Tracy Jacks follows which tells the bizarre tale on a civil servant who strips off naked in public to alleviate his woes. It’s an interesting tale, and well worth listening to.
To show the times, End Of A Century shows a typical night in a British family at the turn of the 20th century into the 21st century. It’s true, “End of the century…oh…it’s nothing special.” This is a typical cynical viewpoint from singer Damon Albarn.
Parklife was the group’s biggest hit off the record and has spoken word verses from Phil Daniels describing a daily life sort of schedule which is amusing and witty. It went high into the pop charts upon release as a single.
For a short and quick song, Bank Holiday is a good break from a typical song structure of the regular album cycle you’d come to expect. A loud Telecaster style sound makes this track almost punk-like in its orientation and is short and nasty with mood. Good though.
Badhead refers to distressed emotions that one experiences in the break up of a relationship. It has a brass section added to it and a fairly blunt chorus: “I might as well just grin and bear it because it’s not worth the trouble of an argument. And in any case I’d rather wear it, it’s like a bad head in the morning.” Direct.
The Debt Collector is an instrumental keyboard piece which is a quirky and arty addition to the record. This sort of thing shouldn’t come as a surprise to fans of the group, as they were art school students.
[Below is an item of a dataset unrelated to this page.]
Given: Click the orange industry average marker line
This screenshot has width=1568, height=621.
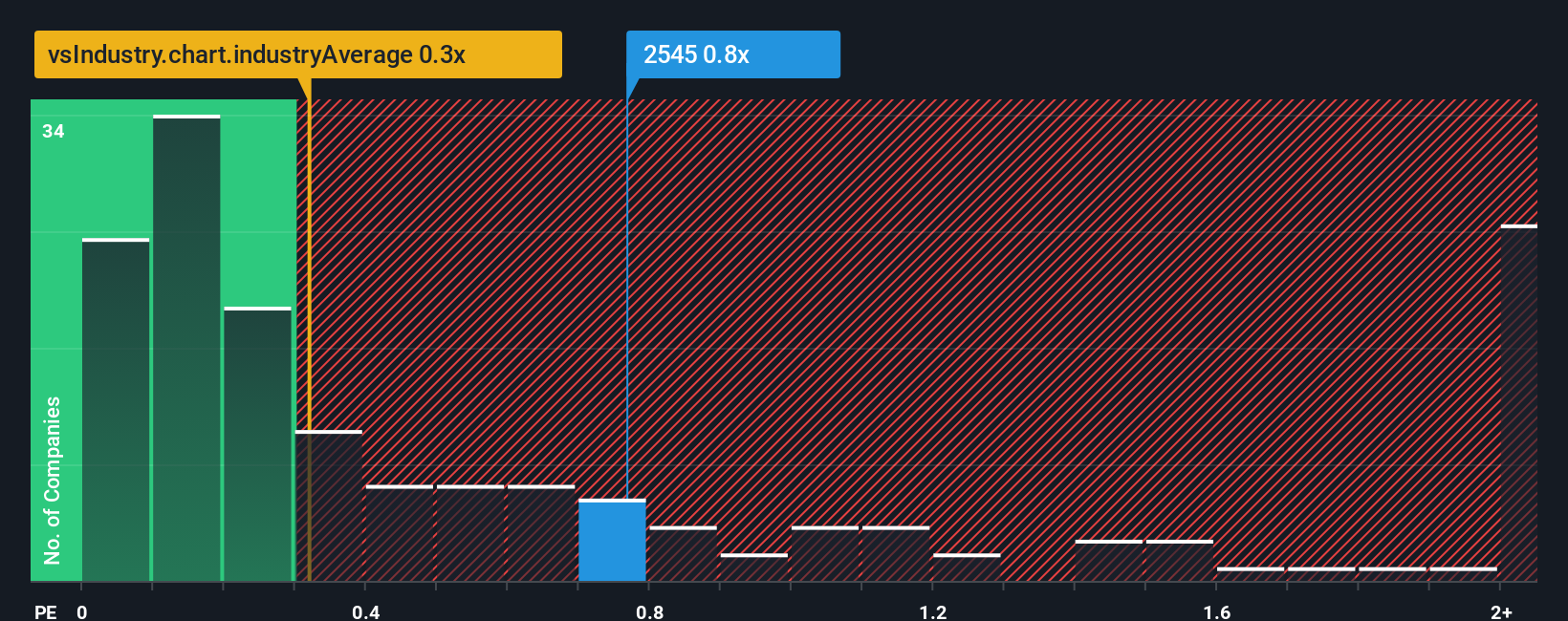Looking at the screenshot, I should (309, 330).
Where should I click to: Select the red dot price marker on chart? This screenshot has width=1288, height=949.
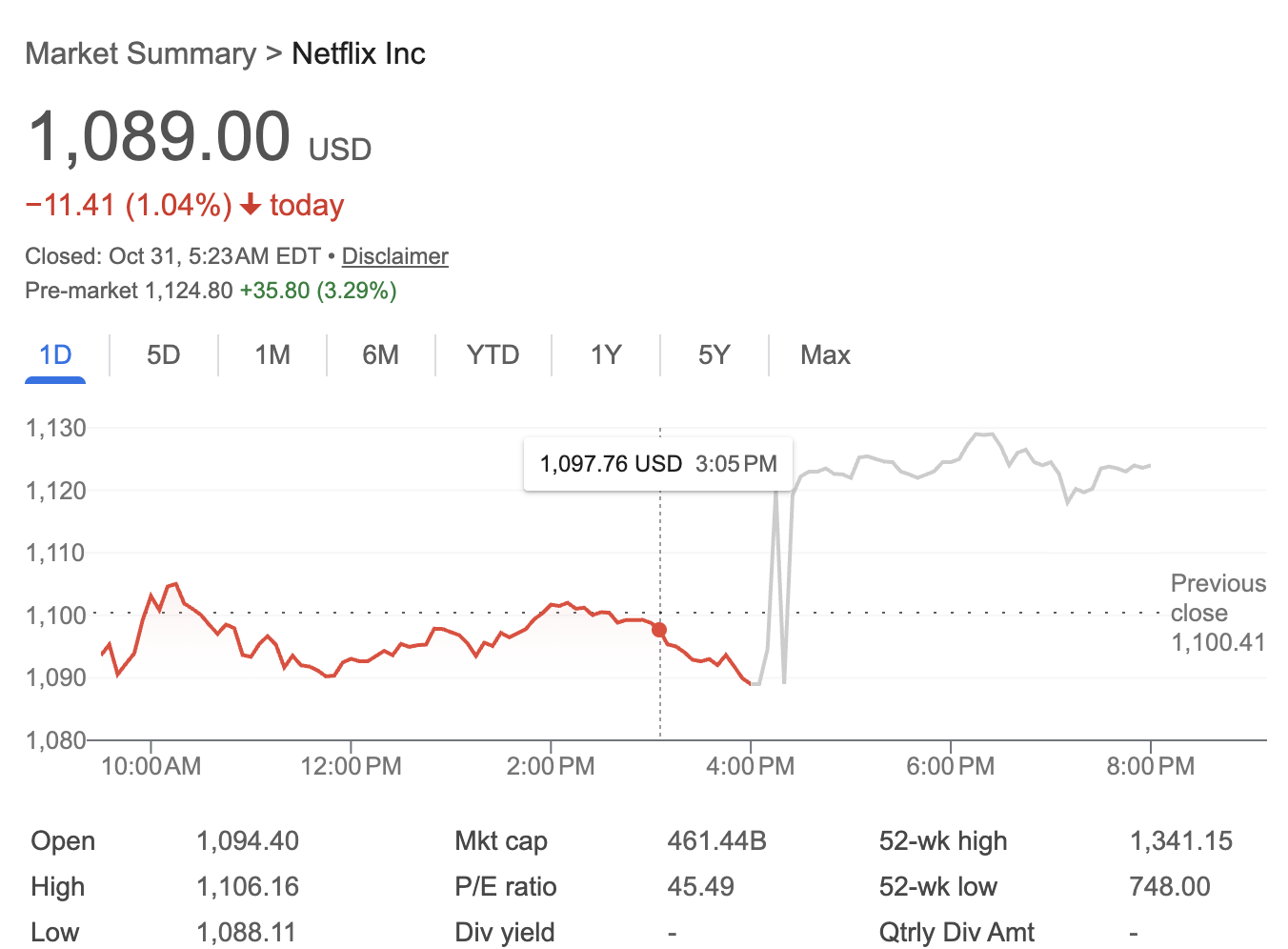tap(659, 630)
The next song, Far Out, is what you’d expect from the title of the song. It’s a mainly acoustic piece with some trippy sound effects and is surprisingly short and good. Alex James sings this one, Blur does well here.
To The End shows cynicism once again, and reveals the direct impact of a relationship breakup. Despite the somewhat upbeat instrumentation, it’s not cheerful at all. Only really recommended listening if you are in a regular mood. Despite that, it is a very good song.
London Loves is an underrated and catchy piece of work. With an awesome guitar riff and giving the song enough space to thrive, it does well. It has many dark lyrics in it, but enjoy listening to this one, it’s awesome.
The next song is a quirky tale. Trouble In The Message Centre is about somebody who has a drivel job. Unlike many of their more poppy contemporaries, it seems Blur were having their own take on the pop music of the time, in their own inimitable way.
A warning comes against the touchy issue of suicide in the form of Clover Over Dover. It’s really not easy listening to this one, but with a catchy harpsichord melody it lightens up the surroundings. Good to hear this one at times.
Magic America is sarcasm galore in its approach. It tells the comical tale of Bill Barrett who has a Plan B to go on a spending spree holiday. It’s obvious Blur had quite a few good songs that they had written. This is one of them.
Jubilee tells the joking story of someone who everybody loves to hate. The character itself is a lazy, good for nothing teenager who sits at home watching TV and playing video games all day. Mint.
The following song, This Is A Low, drags on a bit, although the emotion in it is good. It’s not a bad piece, just could be shortened a little.
After the airport like music style of Lot 105, one can sense that Blur had released a great album indeed.
This album, along with other albums of the time, such as Oasis’s Definitely Maybe and Suede’s self-titled album, kick-started the Britpop movement of the 1990s. The songs on this album are really very good. Give this album a listen, you won’t be disappointed.